Copy all of the items below, word for word.
-- Begin Material for this exercise --
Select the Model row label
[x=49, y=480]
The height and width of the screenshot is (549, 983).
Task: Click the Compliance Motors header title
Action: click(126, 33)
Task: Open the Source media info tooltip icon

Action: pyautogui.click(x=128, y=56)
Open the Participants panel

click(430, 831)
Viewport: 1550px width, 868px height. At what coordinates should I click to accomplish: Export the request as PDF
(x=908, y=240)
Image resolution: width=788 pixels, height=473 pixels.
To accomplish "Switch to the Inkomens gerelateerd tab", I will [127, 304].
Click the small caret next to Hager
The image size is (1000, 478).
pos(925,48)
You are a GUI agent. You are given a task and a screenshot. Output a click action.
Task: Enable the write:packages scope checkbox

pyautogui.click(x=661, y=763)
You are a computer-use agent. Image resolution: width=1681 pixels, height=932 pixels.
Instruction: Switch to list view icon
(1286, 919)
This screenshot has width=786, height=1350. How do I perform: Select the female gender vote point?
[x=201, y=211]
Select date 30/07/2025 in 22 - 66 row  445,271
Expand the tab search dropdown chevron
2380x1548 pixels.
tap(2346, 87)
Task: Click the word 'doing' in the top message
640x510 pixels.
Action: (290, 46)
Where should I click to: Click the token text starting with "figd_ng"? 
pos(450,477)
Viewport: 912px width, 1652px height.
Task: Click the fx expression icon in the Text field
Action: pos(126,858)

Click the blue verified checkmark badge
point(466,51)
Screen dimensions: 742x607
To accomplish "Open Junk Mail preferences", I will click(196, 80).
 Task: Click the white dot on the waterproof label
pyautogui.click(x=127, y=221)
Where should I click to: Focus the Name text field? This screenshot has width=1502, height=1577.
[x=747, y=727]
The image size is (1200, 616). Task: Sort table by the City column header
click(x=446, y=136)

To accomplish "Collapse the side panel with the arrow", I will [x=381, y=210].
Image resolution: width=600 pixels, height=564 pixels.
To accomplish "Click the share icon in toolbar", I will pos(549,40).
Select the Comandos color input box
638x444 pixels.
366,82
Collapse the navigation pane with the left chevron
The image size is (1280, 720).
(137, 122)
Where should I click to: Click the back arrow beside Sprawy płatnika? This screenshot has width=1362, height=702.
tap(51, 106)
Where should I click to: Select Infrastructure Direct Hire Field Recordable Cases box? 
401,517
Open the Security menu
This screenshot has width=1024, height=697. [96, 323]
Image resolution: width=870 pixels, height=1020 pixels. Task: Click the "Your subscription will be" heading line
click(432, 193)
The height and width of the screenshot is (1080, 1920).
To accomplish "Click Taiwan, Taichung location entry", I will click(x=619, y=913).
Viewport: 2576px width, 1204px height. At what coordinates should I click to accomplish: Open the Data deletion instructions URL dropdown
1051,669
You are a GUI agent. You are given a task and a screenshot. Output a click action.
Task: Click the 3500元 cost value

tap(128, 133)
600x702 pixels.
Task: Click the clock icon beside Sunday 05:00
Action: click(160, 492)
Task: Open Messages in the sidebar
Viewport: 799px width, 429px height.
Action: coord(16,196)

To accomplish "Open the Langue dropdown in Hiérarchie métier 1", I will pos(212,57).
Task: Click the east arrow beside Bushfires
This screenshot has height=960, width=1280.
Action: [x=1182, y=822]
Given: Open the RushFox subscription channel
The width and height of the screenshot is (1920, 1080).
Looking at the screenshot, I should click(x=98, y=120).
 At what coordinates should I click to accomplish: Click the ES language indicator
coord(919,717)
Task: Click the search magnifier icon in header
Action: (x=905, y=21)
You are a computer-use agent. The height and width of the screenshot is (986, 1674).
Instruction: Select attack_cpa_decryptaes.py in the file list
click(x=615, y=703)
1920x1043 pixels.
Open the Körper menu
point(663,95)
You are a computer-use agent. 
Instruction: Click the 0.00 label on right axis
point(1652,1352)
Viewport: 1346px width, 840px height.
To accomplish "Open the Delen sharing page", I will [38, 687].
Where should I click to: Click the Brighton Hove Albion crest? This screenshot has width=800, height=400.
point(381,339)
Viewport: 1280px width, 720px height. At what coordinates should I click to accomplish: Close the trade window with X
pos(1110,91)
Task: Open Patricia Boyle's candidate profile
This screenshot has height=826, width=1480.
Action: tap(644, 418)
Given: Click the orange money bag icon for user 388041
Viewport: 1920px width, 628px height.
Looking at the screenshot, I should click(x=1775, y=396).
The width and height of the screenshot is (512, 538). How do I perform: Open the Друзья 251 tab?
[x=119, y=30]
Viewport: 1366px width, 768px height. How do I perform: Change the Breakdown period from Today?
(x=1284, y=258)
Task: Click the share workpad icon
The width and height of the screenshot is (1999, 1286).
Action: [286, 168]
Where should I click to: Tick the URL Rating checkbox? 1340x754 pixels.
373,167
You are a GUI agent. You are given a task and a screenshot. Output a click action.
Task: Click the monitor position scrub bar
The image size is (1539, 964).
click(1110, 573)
-- End Material for this exercise --
» **Solution for this problem**
Select the Model row label
[x=49, y=480]
The height and width of the screenshot is (549, 983).
Task: Click the Compliance Motors header title
Action: click(126, 33)
Task: Open the Source media info tooltip icon

Action: pyautogui.click(x=128, y=56)
Open the Participants panel

click(430, 831)
Viewport: 1550px width, 868px height. At what coordinates should I click to accomplish: Export the request as PDF
(x=908, y=240)
Image resolution: width=788 pixels, height=473 pixels.
To accomplish "Switch to the Inkomens gerelateerd tab", I will [127, 304].
Click the small caret next to Hager
The image size is (1000, 478).
pos(925,48)
You are a GUI agent. You are given a task and a screenshot. Output a click action.
Task: Enable the write:packages scope checkbox

pyautogui.click(x=661, y=763)
You are a computer-use agent. Image resolution: width=1681 pixels, height=932 pixels.
Instruction: Switch to list view icon
(1286, 919)
This screenshot has width=786, height=1350. How do I perform: Select the female gender vote point?
[x=201, y=211]
Select date 30/07/2025 in 22 - 66 row  445,271
Expand the tab search dropdown chevron
2380x1548 pixels.
tap(2346, 87)
Task: Click the word 'doing' in the top message
640x510 pixels.
Action: (290, 46)
Where should I click to: Click the token text starting with "figd_ng"? 
pos(450,477)
Viewport: 912px width, 1652px height.
Task: Click the fx expression icon in the Text field
Action: pos(126,858)

Click the blue verified checkmark badge
point(466,51)
Screen dimensions: 742x607
To accomplish "Open Junk Mail preferences", I will click(196, 80).
 Task: Click the white dot on the waterproof label
pyautogui.click(x=127, y=221)
Where should I click to: Focus the Name text field? This screenshot has width=1502, height=1577.
[x=747, y=727]
The image size is (1200, 616). Task: Sort table by the City column header
click(x=446, y=136)

To accomplish "Collapse the side panel with the arrow", I will [x=381, y=210].
Image resolution: width=600 pixels, height=564 pixels.
To accomplish "Click the share icon in toolbar", I will pos(549,40).
Select the Comandos color input box
638x444 pixels.
366,82
Collapse the navigation pane with the left chevron
The image size is (1280, 720).
(137, 122)
Where should I click to: Click the back arrow beside Sprawy płatnika? This screenshot has width=1362, height=702.
tap(51, 106)
Where should I click to: Select Infrastructure Direct Hire Field Recordable Cases box? 
401,517
Open the Security menu
This screenshot has width=1024, height=697. [96, 323]
Image resolution: width=870 pixels, height=1020 pixels. Task: Click the "Your subscription will be" heading line
click(432, 193)
The height and width of the screenshot is (1080, 1920).
To accomplish "Click Taiwan, Taichung location entry", I will click(x=619, y=913).
Viewport: 2576px width, 1204px height. At what coordinates should I click to accomplish: Open the Data deletion instructions URL dropdown
1051,669
You are a GUI agent. You are given a task and a screenshot. Output a click action.
Task: Click the 3500元 cost value

tap(128, 133)
600x702 pixels.
Task: Click the clock icon beside Sunday 05:00
Action: click(160, 492)
Task: Open Messages in the sidebar
Viewport: 799px width, 429px height.
Action: coord(16,196)

To accomplish "Open the Langue dropdown in Hiérarchie métier 1", I will pos(212,57).
Task: Click the east arrow beside Bushfires
This screenshot has height=960, width=1280.
Action: [x=1182, y=822]
Given: Open the RushFox subscription channel
The width and height of the screenshot is (1920, 1080).
Looking at the screenshot, I should click(x=98, y=120).
 At what coordinates should I click to accomplish: Click the ES language indicator
coord(919,717)
Task: Click the search magnifier icon in header
Action: (x=905, y=21)
You are a computer-use agent. The height and width of the screenshot is (986, 1674).
Instruction: Select attack_cpa_decryptaes.py in the file list
click(x=615, y=703)
1920x1043 pixels.
Open the Körper menu
point(663,95)
You are a computer-use agent. 
Instruction: Click the 0.00 label on right axis
point(1652,1352)
Viewport: 1346px width, 840px height.
To accomplish "Open the Delen sharing page", I will [38, 687].
Where should I click to: Click the Brighton Hove Albion crest? This screenshot has width=800, height=400.
point(381,339)
Viewport: 1280px width, 720px height. At what coordinates should I click to accomplish: Close the trade window with X
pos(1110,91)
Task: Open Patricia Boyle's candidate profile
This screenshot has height=826, width=1480.
Action: tap(644, 418)
Given: Click the orange money bag icon for user 388041
Viewport: 1920px width, 628px height.
Looking at the screenshot, I should click(x=1775, y=396).
The width and height of the screenshot is (512, 538). How do I perform: Open the Друзья 251 tab?
[x=119, y=30]
Viewport: 1366px width, 768px height. How do I perform: Change the Breakdown period from Today?
(x=1284, y=258)
Task: Click the share workpad icon
The width and height of the screenshot is (1999, 1286).
Action: [286, 168]
Where should I click to: Tick the URL Rating checkbox? 1340x754 pixels.
373,167
You are a GUI agent. You are given a task and a screenshot. Output a click action.
Task: Click the monitor position scrub bar
The image size is (1539, 964).
click(1110, 573)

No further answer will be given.